After years of waiting, it’s finally here, an in-screen fingerprint reader. In spite of persisting rumors of Apple and Samsung working on the tech, Chinese manufacturer Vivo is the first to reveal a device with an under-glass fingerprint scanner, courtesy of a year-long partnership with Synaptics.

The 6-inch phone doesn’t have an official name yet, although it looks and feels very much like a near-final smartphone. It’ll be headed to Asian markets next quarter, but the real showstopper here is that scanner, called the Synaptics Clear ID in-display optical fingerprint sensor, also known as the FS9500, which is positioned between the display glass and OLED panel.

And it works just as you’d expect it to, just like any solid state scanner on the market right now. Simply place your finger on the display and it unlocks. That’s all there is to it. Besides unlocking your phone, Clear ID can also be used to verify your identity to access your accounts or to authenticate payments.

It is noticeably slower than currently available solid state capacitive sensors, taking 0.7 seconds to unlock, but the coolness factor of finally having our hands on tech that’s been years in the rumor mill making far outweighs that slight delay.

For a first-gen product it’s plenty fast and reliable enough, and I doubt most people will mind the difference in speed once they’re unlocking their phones this way.

It did fail to read a couple times, like any fingerprint reader, so it’s not a silver bullet solution, at least yet. But it does get us one step closer to the promise of truly bezel-less displays, even if we haven’t quite figured out how to do away with the notch yet.

Of course, fans of rear-mounted fingerprint scanners are likely to be less excited about this new tech than front-facing scanner aficionados, but being able to unlock your bezel-less phone while it’s face up is a pretty cool prospect.

While Synaptics assures me the FS9500 is spoof-proof, having successfully passed a whole gamut of tests, including photos of fingerprints and 3D prints, until the optical module starts appearing on devices we’ll just have to take their word for it.

Because of the way the scanner module sits under the glass and peeks through the OLED pixels to scan your fingerprint, it’ll only work on OLED panels though. This won’t matter to OLED fans, but if you love LCD you’re out of luck because of the backlight.

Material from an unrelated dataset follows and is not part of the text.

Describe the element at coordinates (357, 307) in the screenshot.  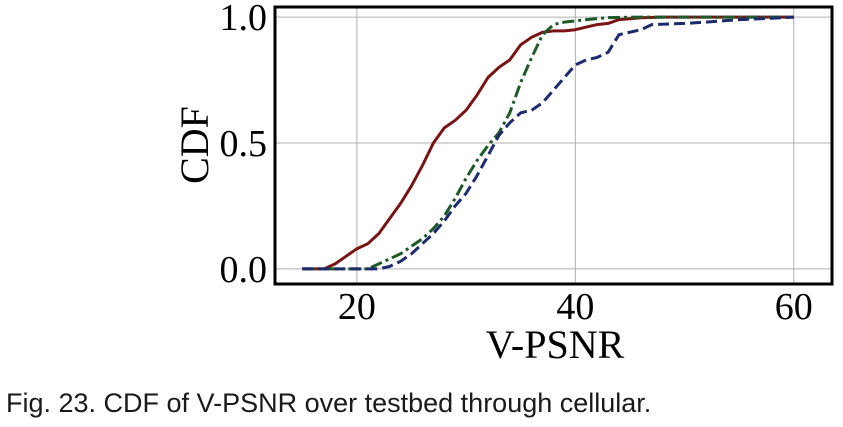
I see `x-tick-label: 20` at that location.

The Vivo unit we used the scanner on had a Samsung-built display but Synaptics tells me the module can be easily incorporated into any OLED panel, so expect to see it cropping all over the place in the near future.

Vivo may well be the first to reveal the sensor module in a device, but the race is undoubtedly now on to get to market first. And then to prove the sensor’s reliability, because its coolness is beyond reproach.